Sticking Landlords With the Bill
Add comment March 10th, 2008
I caught up this morning with Rep. Harry Osterman, a Chicago Democrat spearheading legislation to make landlords pay for the cost of housing tenants when the landlord’s property is condemned.
Rep. Chuck Jefferson, D-Rockford, is co-sponsoring the measure, and the mayor’s office is backing it, as the Register Star reported this morning.
“If a municipality takes an action against a building with condemnation or makes a ruling on safety hazards, and the people are forced to vacate the building because it is deemed unhealthy by the municipality, many of these people don’t have the means to go and find another place to live. They’re going to go live with their relatives,” Osterman told me by phone.
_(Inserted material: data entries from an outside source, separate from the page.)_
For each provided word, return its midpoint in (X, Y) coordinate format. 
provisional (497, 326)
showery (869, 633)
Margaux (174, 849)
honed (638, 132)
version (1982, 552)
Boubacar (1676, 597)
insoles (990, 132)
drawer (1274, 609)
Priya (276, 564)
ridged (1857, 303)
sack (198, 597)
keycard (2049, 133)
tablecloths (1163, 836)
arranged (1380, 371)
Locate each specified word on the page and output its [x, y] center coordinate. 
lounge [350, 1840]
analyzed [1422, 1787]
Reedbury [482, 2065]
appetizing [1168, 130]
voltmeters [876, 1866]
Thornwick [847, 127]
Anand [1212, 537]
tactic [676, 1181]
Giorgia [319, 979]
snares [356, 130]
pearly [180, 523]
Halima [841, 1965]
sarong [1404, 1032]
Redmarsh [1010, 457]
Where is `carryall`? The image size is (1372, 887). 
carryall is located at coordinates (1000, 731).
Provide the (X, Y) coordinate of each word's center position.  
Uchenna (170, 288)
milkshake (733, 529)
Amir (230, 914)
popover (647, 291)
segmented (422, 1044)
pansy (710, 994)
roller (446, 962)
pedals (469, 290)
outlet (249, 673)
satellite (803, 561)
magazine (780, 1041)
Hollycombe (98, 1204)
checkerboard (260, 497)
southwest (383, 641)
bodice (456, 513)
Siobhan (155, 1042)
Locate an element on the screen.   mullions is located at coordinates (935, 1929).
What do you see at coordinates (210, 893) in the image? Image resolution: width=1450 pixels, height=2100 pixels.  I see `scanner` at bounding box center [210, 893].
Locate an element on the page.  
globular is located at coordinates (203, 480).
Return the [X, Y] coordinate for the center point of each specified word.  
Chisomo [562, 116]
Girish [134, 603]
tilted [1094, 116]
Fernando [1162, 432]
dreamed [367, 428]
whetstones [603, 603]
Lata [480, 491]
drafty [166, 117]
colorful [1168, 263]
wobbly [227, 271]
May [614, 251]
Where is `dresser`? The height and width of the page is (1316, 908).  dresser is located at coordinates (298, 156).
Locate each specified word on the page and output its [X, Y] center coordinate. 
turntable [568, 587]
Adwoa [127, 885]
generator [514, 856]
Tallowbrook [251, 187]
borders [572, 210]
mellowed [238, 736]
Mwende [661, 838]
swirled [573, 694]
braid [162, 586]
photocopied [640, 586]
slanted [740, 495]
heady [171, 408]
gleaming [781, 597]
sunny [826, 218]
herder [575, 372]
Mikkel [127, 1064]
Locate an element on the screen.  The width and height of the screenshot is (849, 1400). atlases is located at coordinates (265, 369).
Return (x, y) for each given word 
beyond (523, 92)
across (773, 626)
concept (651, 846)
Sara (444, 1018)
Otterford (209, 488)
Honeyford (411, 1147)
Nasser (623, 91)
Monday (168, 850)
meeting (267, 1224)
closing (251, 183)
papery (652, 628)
“So what we want to do is have this individual slumlord or landlord, who’s responsible for this building, pay to move someone to another place to live. If for whatever reason that (landlord) is not able to do that, we would enable municipalities to front-end those costs, and then to try to get them back through a civil action against the landlord. The bottom line is what we’re trying to do is if there are renters, who through no fault of their own are in a building that is in disrepair and has been condemned, we want to make sure they have some kind of protections.”
Osterman’s bill:
The landlord would need to pay each displaced tenant $2,000 per unit or three times the monthly rent, whichever is greater, plus the tenant’s deposit, interest and prepaid rent, within seven days of getting a condemnation notice, under the bill.
Critics complain that the measure doesn’t recognize the possibility that a tenant may have caused the damage to a rental unit, prompting the city to condemn it. Osterman said he is prepared to negotiate a provision making that clear.
“What I have committed to do is to work with them to strengthen that provision, to very explicitly and flesh out in an amendment, that this is not the tenant’s fault, but this is something due to the inaction of the owner,” he said.